“The Girl With the Dragon Tattoo” opens with a howling-banshee cover of “The Immigrant Song” by Karen O and Trent Reznor, amping up the Led Zeppelin classic to new heights of energy and angst. That remix is the ideal emblem for David Fincher’s wintry, brutal remake of the 2009 Swedish cult sensation. Fincher pushes the tale of serial killing to the blackest depths of noir depravity.
The late Steig Larsson’s bestseller is an epic whodunit whose heroine is only slightly less insane than the chief villain. In Lisbeth Salander, Larsson created one of the most indelible sleuths in popular literature, a goth street punk, Einstein-level computer hacker, and psychologically scarred survivor of child abuse.
He plugged her into a routine police procedural tale and fried every circuit in the story as Lisbeth’s dark energy overwhelmed the standard detective-yarn template. Fans of the book may not recall every wrinkle of the plot, but they can never forget the ferocious, emotionally frozen heroine.
Fincher raised eyebrows when he cast American actress Rooney Mara in the lead. Her biggest previous credit was playing Jesse Eisenberg’s girlfriend in “The Social Network,” and imagining her as a vengeful Valkyrie was quite a stretch. But his decision was nothing less than a coup. Mara dominates every scene, delivering the kind of white-phosphorous performance that Heath Ledger brought to the Joker.
Fincher has delved into dark-hearted subjects before: sociopathy (“Seven”), sadomasochism (“Fight Club”), child endangerment (“Panic Room”) and obsession (“Zodiac”). “Girl” allows him to tie up all his interests in one pervy package.
As Lisbeth and disgraced journalist Mikael Blomkvist research the 40-year-old disappearance of an industrialist’s grand-niece, we realize that Swedish decorum is as thin as the veneer on an Ikea bookcase. The renowned social-welfare system breeds monsters, declaring Lisbeth incompetent to handle her own affairs and assigning her to a guardian who’s also a sexual predator.
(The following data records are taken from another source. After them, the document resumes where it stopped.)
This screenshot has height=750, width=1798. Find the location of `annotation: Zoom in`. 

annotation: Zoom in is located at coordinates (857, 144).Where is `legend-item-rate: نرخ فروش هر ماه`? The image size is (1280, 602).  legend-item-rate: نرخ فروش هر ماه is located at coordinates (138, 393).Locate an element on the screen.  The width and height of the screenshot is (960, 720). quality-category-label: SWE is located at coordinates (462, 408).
The court system exists to whitewash the influential, and history itself has been rewritten to expunge unpleasant memories of Swedish Nazi sympathizers during World War II. Getting to the bottom of the corruption here is like peeling an onion. It never ends.
The process of fact-finding and deduction is thrillingly visualized.
Salander and Blomkvist create a matrix of historical photographs from the time of the girl’s disappearance in the 1960s. As the visual jigsaw begins to yield important clues, we’re right there at their shoulders, urging them on. Over the rocky course of their partnership, Salander and Blomkvist begin to warm to one another, an unlikely thaw that gives the story a new twist of emotional tension. “Who’s the killer?” and “Will they or won’t they?” become equally compelling questions.
Daniel Craig is utterly persuasive as Blomkvist, a clever man but no action hero. His flinching shock when he stumbles across a grisly sight is so quick and unexpected that we jump in our chairs even before we’re shown what he has seen. His attraction to the uncanny Lisbeth, who mounts him repeatedly and graphically, is believable, and so is his hesitation at becoming deeply involved with an emotionally volatile 23-year-old genius who can hack into all his computers.
As usual in a Fincher production, every frame is composed with care befitting a Faberge egg. He uses space thrillingly, making an open-plan modern house with glass walls into a foreboding maze, and turning pleasant Swedish streets into floodgates of menace. The last scene, nearly wordless, is one of the great heartbreakers of modern film.
With this film, Fincher has made his first love story. It’s a killer.